Michael T. Mondak speaks: 40 til 40 day 8
This is day eight of 40 in this 40 til 40 series of blog entries about anything and everything relevant to the number 40 as my 40th birthday approaches on July 10.
In my last entry I talked about Super Bowl XL. Today I will take you on a time machine ride back to the year 1940.
1940 was the year that Sudbury, Ontario, Canada gave the world future Jeopardy! host Alex Trebek. Ringo Starr was born that same year, as were Nancy Sinatra, Stan Mikita, Emilio Delgado, Al Pacino, John Havlicek, James Caan, Chuck Norris, Nancy Pelosi, Peter Fonda, Tom Brokaw, Jack Nicklaus, Martin Sheen, Galen Hall, Jill St. John, Frankie Avalon, John Lennon, Cardinal Donald Wuerl, Joe Gibbs, Donna Mills, Dr. Anthony Fauci and Don Francisco.

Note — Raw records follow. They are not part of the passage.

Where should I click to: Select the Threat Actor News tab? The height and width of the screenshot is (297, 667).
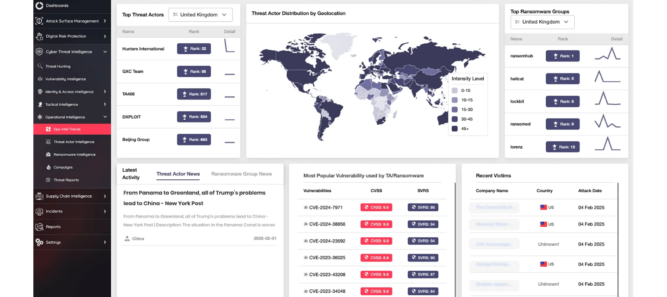tap(178, 174)

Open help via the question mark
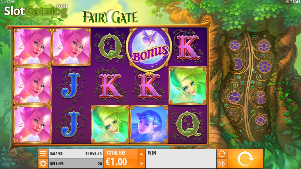click(291, 2)
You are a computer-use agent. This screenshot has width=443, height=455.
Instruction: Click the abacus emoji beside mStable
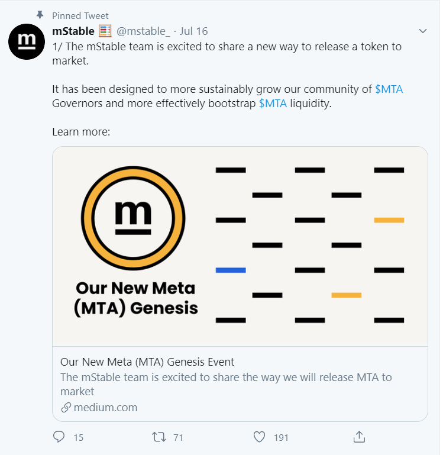(105, 31)
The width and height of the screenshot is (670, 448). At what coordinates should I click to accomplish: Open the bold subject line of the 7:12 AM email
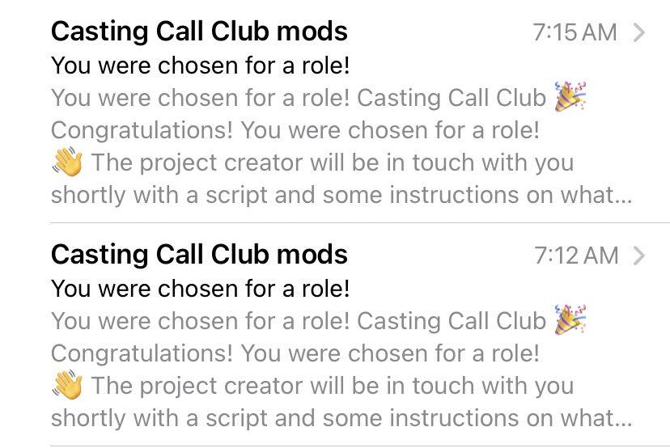tap(200, 288)
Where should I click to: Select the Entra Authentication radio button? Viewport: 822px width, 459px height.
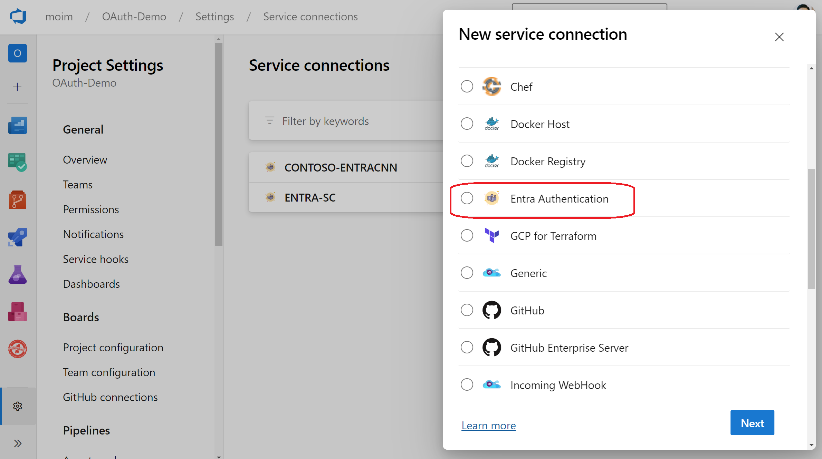point(467,198)
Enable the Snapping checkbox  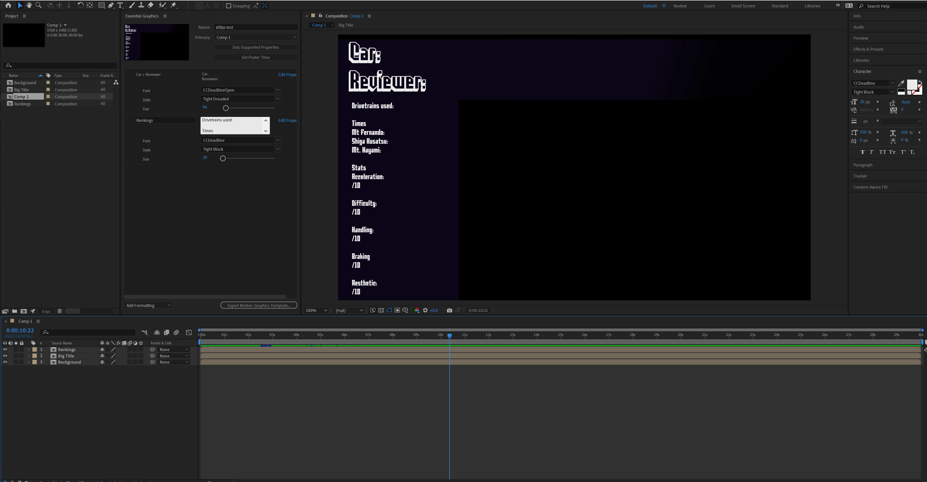tap(229, 6)
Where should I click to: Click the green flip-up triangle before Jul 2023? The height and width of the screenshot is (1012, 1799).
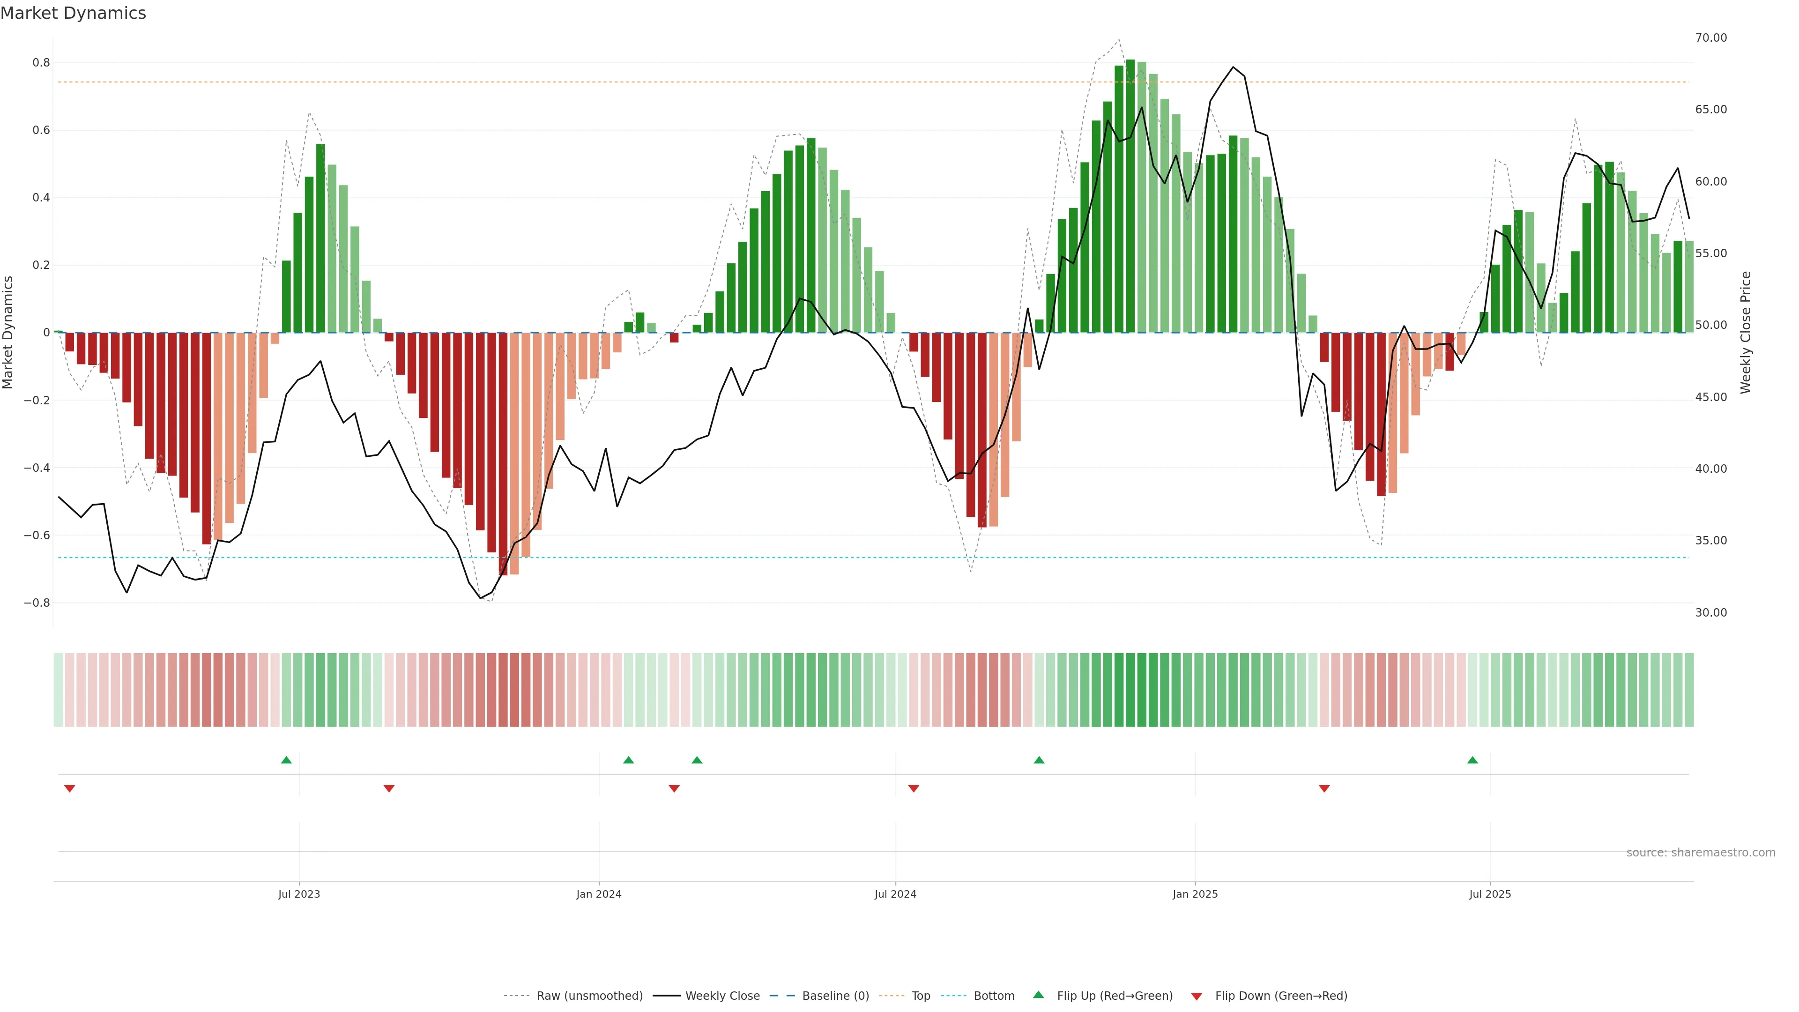pos(286,760)
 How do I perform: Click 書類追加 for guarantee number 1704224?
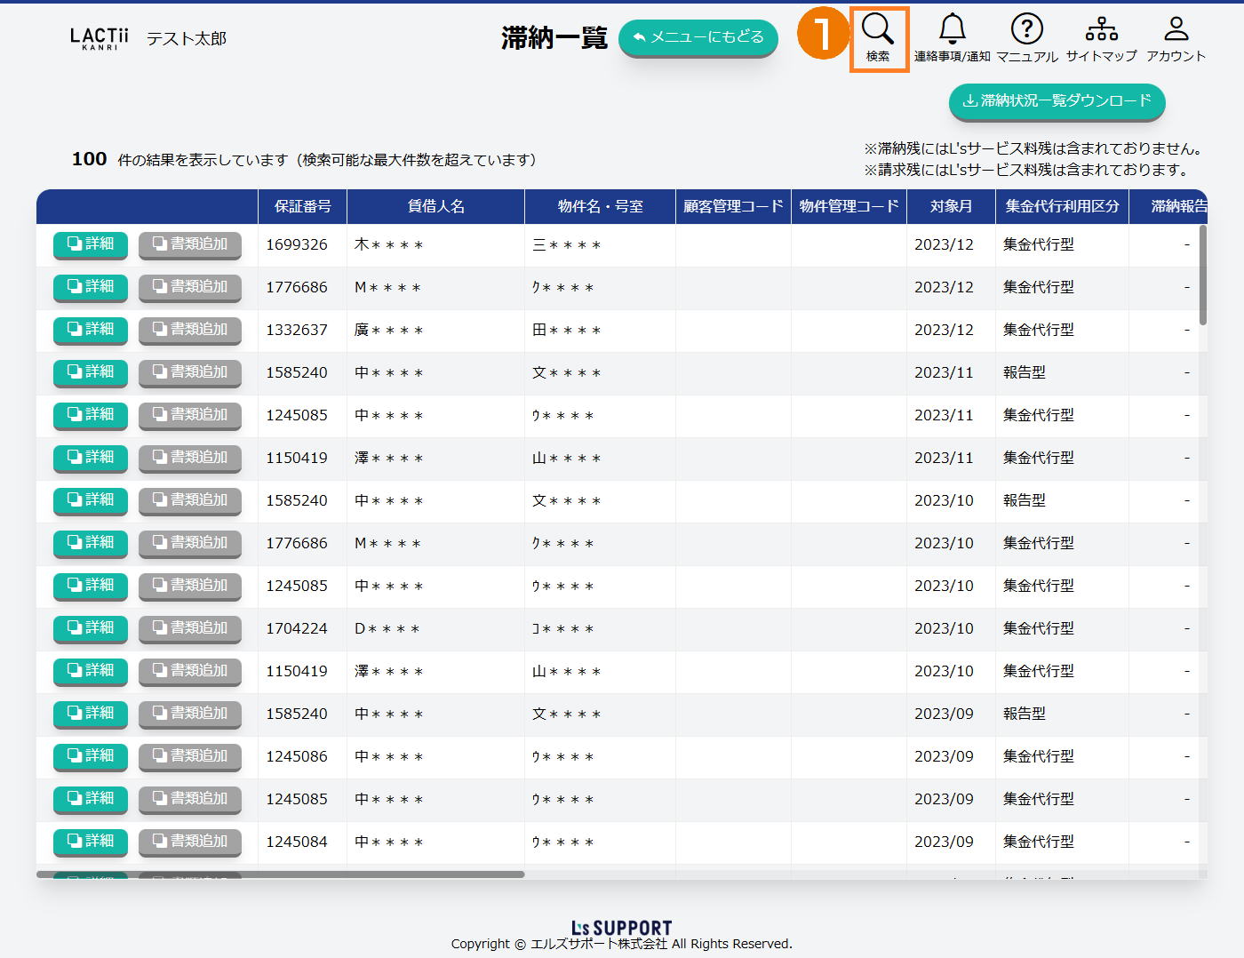pos(190,628)
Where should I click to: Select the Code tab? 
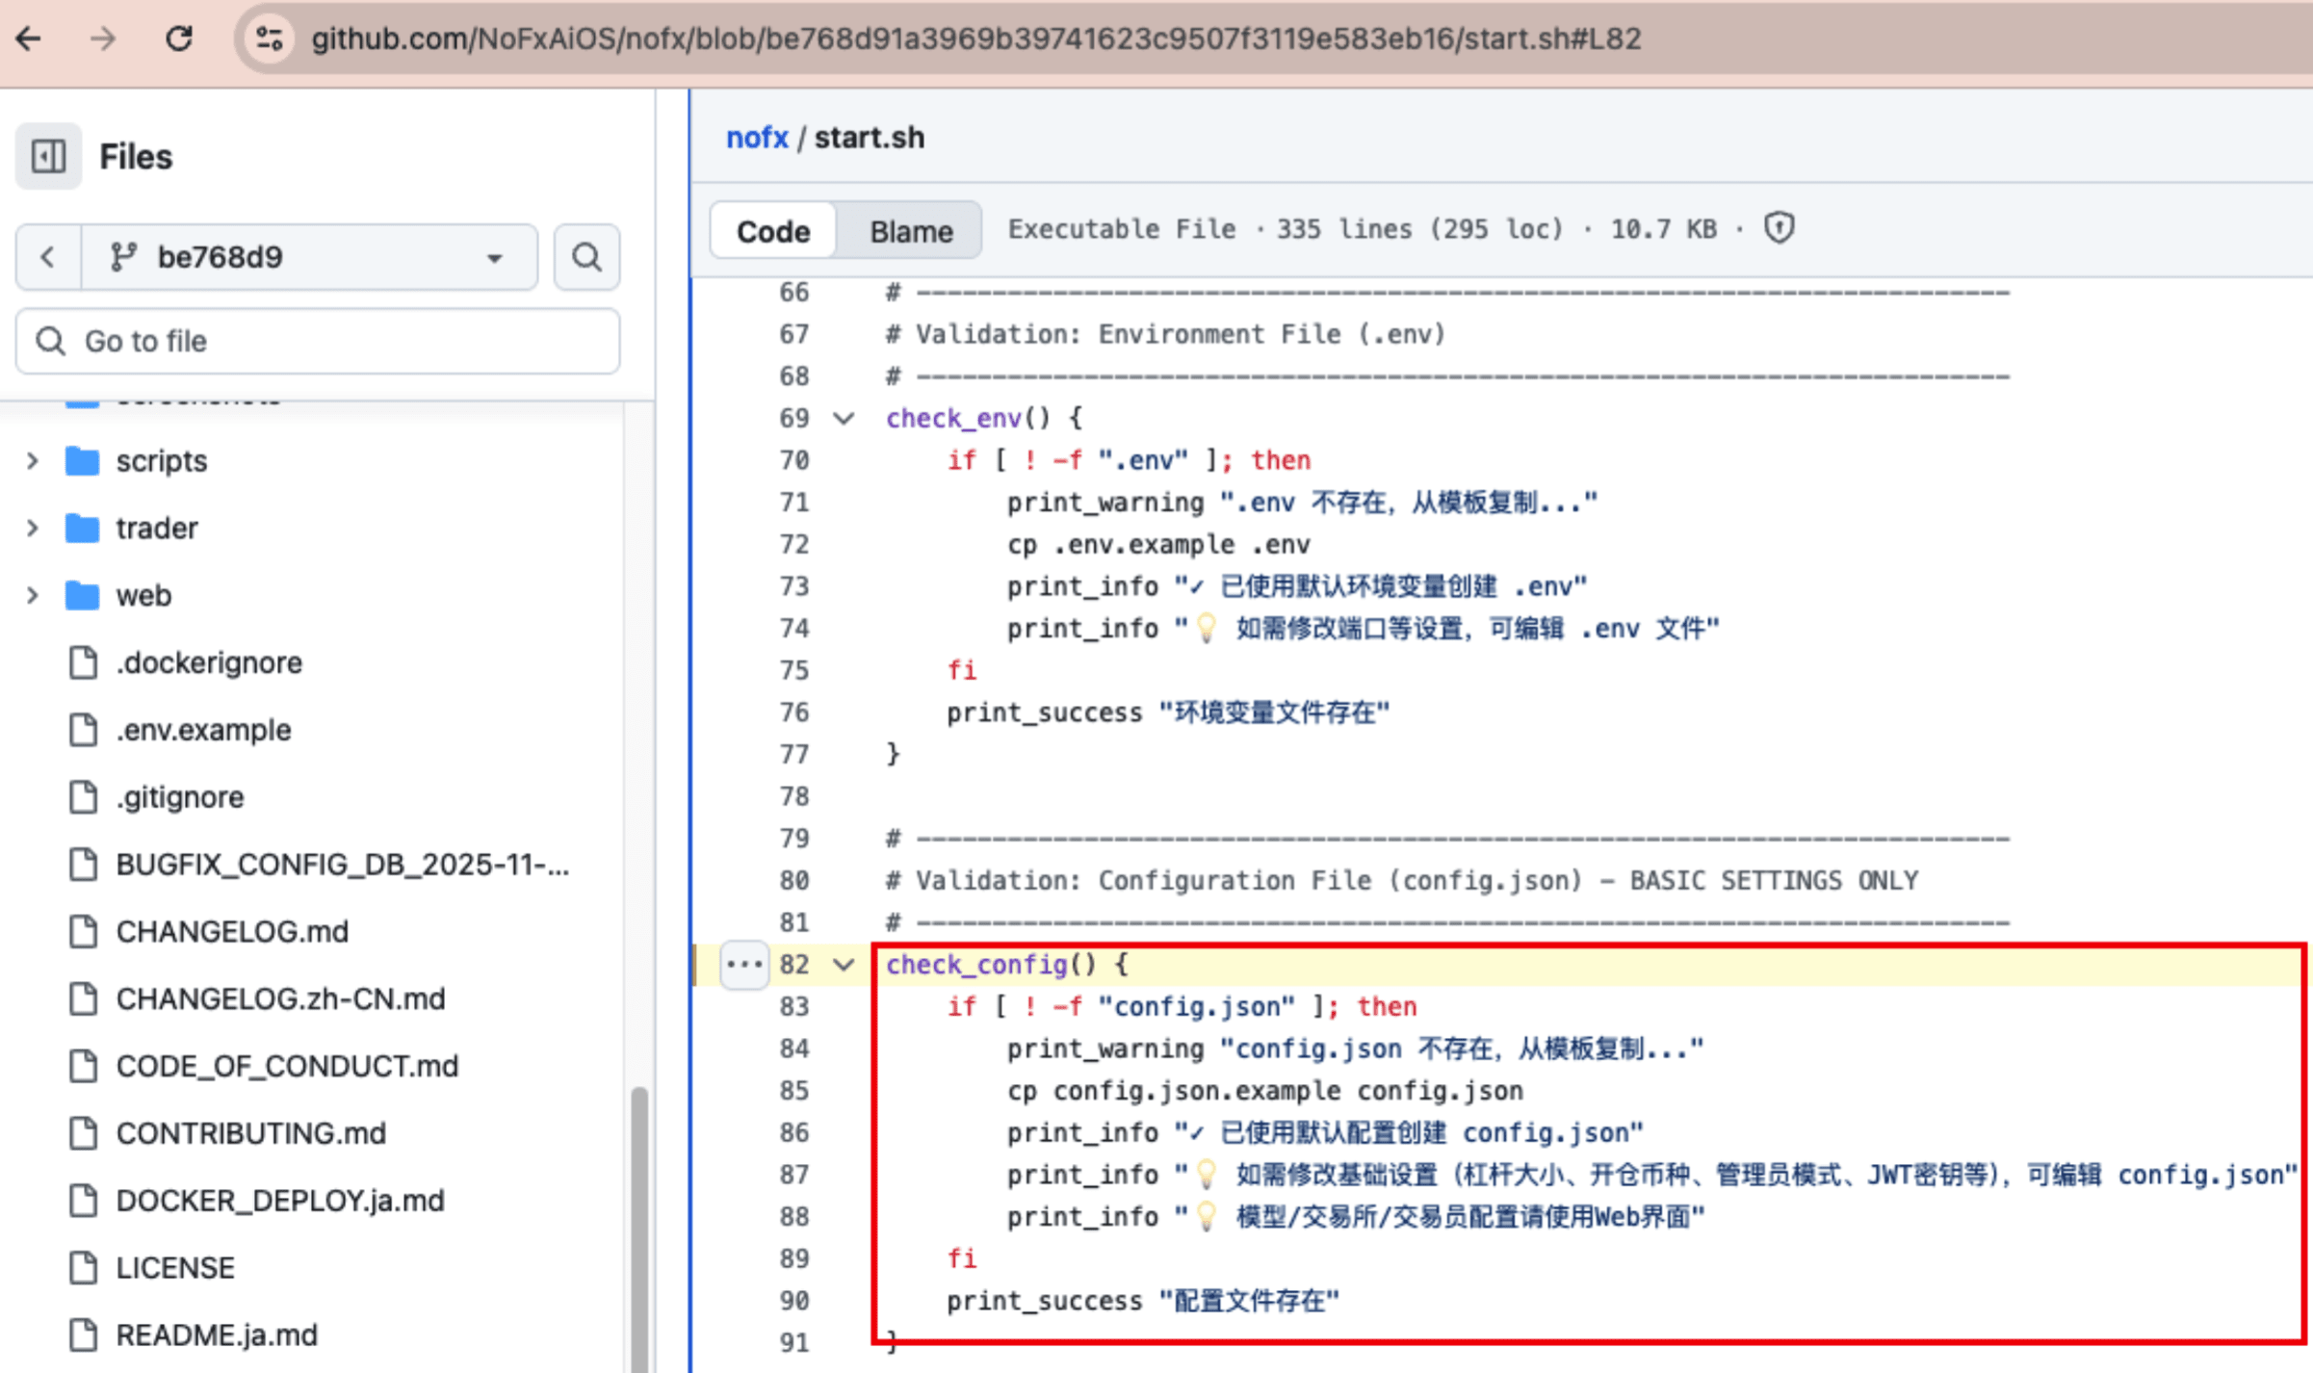click(x=773, y=231)
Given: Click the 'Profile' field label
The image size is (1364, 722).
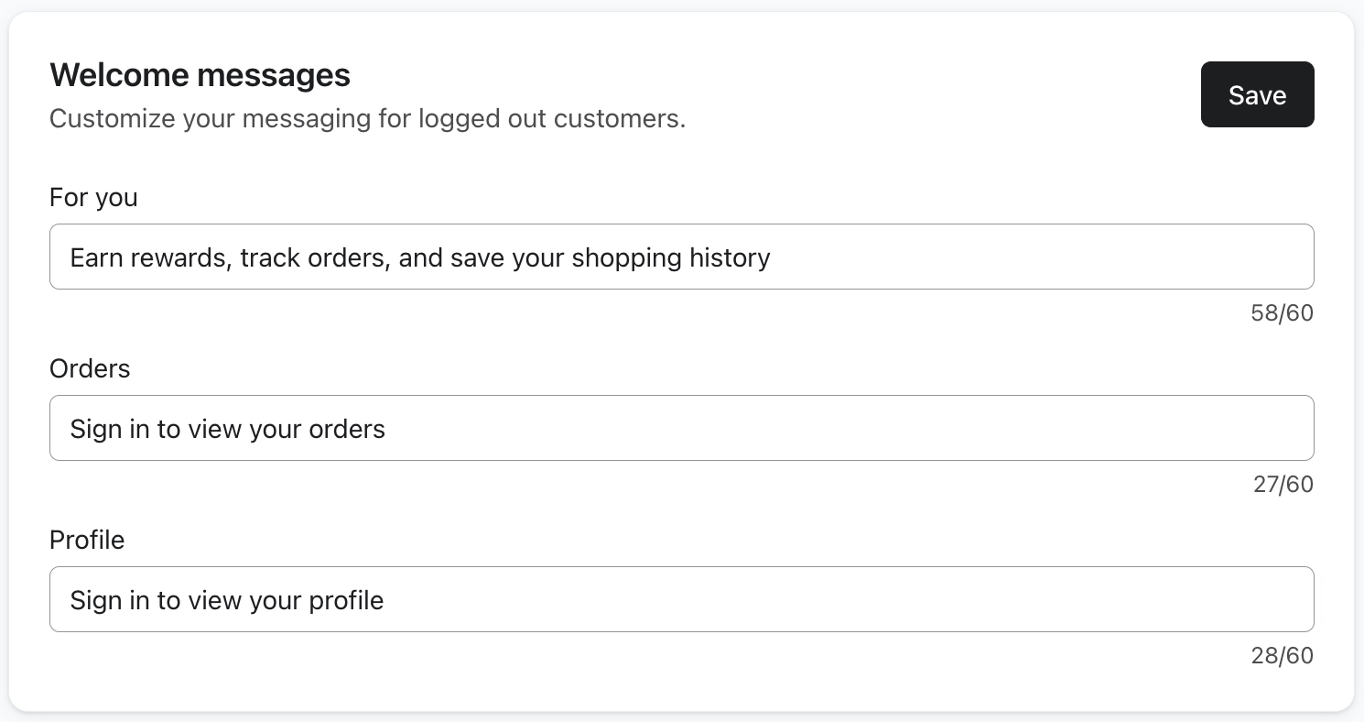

1940 was the year that Isaac Babel died, along with William Dodd, Madeleine Astor, George Barnes, Joe De Grasse, James Hall, George Fitzmaurice, Ben Turpin, Robert Wadlow, Leon Trotsky, Robert Hichens, Tom Mix, Neville Chamberlain, F. Scott Fitzgerald and Nathanael West.
1940 was the year that food rationing began in Great Britain as a result of World War II, the Olympics were cancelled, the British Open was cancelled, Booker T. Washington became the first black man depicted on a United States postage stamp, Winston Churchill became the new British Prime Minister, France fell to Nazi Germany, the Tacoma Narrows Bridge, aka Galloping Gertie, opened, then collapsed four months later, Bugs Bunny made his cartoon debut, the Pennsylvania Turnpike opened, President Franklin Roosevelt was elected for an unprecedented third term as president, 144 people were killed in the Armistice Day Blizzard in the Midwestern United States, Walt Disney’s Fantasia debuted, Abbott and Costello made their film debut, Woody Woodpecker made his cartoon debut, and president Roosevelt first proposed the Lend-Lease Act.
1940 was the year the New York Rangers won the Stanley Cup over the Boston Bruins, then celebrated by burning the mortgage papers for Madison Square Garden in the Cup. The Cincinnati Reds won the World Series over the Detroit Tigers, and the Chicago Bears won the NFL championship over the Washington Redskins by a lopsided final score of 73-0. Bob Feller pitched a no-hitter on Opening Day for the Cleveland Indians against the Chicago White Sox, Jimmy Demaret won his first Masters Tournament at Augusta National, Lawson Little won the US Open outside of Cleveland, and Byron Nelson won the PGA Championship in Hershey. The Minnesota Golden Gophers were national champions of college football, and the Indiana Hoosiers were national champions of college basketball.